En paralelo, el Grupo ha consolidado su posición en minerales críticos, fundamentales para la electrificación y la transición energética, con una cartera cercana a los 1.100 millones de euros y proyectos como Lionheart. En energía, además, ha dado un paso más al entrar en tecnologías de nueva generación, como los pequeños reactores modulares (SMR) junto a Rolls-Royce, apoyándose en una trayectoria de décadas en el sector nuclear. Su cartera en este ámbito ronda los 700 millones de euros, lo que abre nuevas oportunidades en un contexto de creciente demanda de soluciones energéticas sostenibles.
En conjunto, estas áreas dibujan una estrategia bastante clara: crecer en aquellos sectores donde se espera una mayor inversión en los próximos años y donde la compañía puede aportar valor diferencial.
Inversión y tamaño para competir
Para sostener este crecimiento, ACS ha mantenido un ritmo elevado de inversión. En 2025 ha destinado más de 1.700 millones de euros a reforzar sus capacidades en áreas estratégicas, especialmente en ingeniería avanzada, concesiones y centros de datos. A esto se suman operaciones corporativas relevantes, como la adquisición de Dornan, que refuerza su presencia en Europa, o la integración de Flatiron con Dragados Norteamérica.

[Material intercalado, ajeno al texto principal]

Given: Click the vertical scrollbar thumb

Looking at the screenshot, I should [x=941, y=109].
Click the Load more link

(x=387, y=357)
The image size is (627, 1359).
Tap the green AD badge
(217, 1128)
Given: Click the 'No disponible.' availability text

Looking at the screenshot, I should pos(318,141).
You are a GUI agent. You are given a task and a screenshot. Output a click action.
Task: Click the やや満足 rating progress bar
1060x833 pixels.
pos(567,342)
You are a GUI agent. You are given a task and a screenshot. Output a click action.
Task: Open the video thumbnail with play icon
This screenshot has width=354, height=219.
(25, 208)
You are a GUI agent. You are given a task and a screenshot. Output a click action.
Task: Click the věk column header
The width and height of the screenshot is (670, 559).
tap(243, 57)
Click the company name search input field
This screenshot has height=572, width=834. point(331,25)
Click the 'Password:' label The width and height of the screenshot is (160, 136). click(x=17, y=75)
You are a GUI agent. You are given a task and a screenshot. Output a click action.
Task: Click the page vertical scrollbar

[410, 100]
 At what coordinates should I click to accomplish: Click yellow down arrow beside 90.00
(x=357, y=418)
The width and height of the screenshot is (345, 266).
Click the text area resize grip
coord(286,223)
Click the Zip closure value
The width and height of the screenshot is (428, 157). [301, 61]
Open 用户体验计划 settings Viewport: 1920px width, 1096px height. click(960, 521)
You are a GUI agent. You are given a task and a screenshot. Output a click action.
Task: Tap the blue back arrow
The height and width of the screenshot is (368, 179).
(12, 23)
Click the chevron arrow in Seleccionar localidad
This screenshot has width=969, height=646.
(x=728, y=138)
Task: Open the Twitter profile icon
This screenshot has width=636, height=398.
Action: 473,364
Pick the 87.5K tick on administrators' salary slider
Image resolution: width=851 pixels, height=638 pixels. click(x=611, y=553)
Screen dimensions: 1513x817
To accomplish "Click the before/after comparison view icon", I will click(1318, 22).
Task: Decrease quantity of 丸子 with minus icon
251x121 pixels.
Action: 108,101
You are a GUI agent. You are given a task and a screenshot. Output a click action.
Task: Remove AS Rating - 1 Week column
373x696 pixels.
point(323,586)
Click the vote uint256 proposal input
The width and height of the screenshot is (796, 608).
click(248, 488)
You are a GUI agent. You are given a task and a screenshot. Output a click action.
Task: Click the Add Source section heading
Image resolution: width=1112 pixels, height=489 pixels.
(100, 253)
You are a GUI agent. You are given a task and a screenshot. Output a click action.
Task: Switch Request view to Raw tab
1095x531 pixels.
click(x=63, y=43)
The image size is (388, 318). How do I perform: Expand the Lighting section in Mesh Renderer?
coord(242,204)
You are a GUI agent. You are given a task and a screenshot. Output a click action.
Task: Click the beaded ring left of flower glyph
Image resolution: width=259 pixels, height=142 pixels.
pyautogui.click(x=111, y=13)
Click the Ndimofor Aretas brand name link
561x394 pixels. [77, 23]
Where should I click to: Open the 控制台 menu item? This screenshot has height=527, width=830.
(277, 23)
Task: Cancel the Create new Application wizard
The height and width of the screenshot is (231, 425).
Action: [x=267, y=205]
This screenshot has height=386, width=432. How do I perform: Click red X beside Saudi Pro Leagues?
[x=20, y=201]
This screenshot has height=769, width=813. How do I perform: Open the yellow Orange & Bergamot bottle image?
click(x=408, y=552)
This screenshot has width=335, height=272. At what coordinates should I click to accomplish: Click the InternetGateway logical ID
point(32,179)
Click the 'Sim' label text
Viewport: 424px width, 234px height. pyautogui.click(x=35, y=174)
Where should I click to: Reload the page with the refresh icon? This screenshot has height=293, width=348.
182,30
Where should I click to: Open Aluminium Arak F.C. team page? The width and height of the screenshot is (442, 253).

Esta última operación ha dado lugar al segundo mayor contratista civil de Estados Unidos, lo que refuerza la posición del Grupo en uno de sus mercados clave. No se trata solo de ganar tamaño, sino de mejorar su capacidad de ejecución en proyectos de gran escala y de acceder a nuevas oportunidades.
Instalaciones de Dornan
El mercado ha respondido de forma positiva a esta evolución. La acción de ACS se ha revalorizado un 75,2% en el año, con una rentabilidad total para el accionista del 81,6%. Si se amplía el horizonte, el retorno medio anual se sitúa en el 33,5% en los últimos cinco años, lo que confirma una tendencia sostenida.
Mirando al próximo reto
De cara a 2026, la compañía prevé mantener el ritmo de crecimiento, con un aumento estimado del 20% al 25% en beneficio neto ordinario. La estrategia pasa por seguir ampliando su presencia en infraestructuras de nueva generación, mejorar la eficiencia operativa y continuar invirtiendo en proyectos con componente sostenible.
En cualquier caso, la sensación que deja 2025 es bastante clara. ACS sigue siendo una gran constructora, pero su actividad está cada vez más vinculada a sectores como la digitalización, la energía o la defensa. Es decir, a ámbitos que van a marcar el desarrollo económico en los próximos años. Y eso, más que los propios resultados, es probablemente lo que mejor explica hacia dónde se dirige la compañía que dirige Florentino Pérez.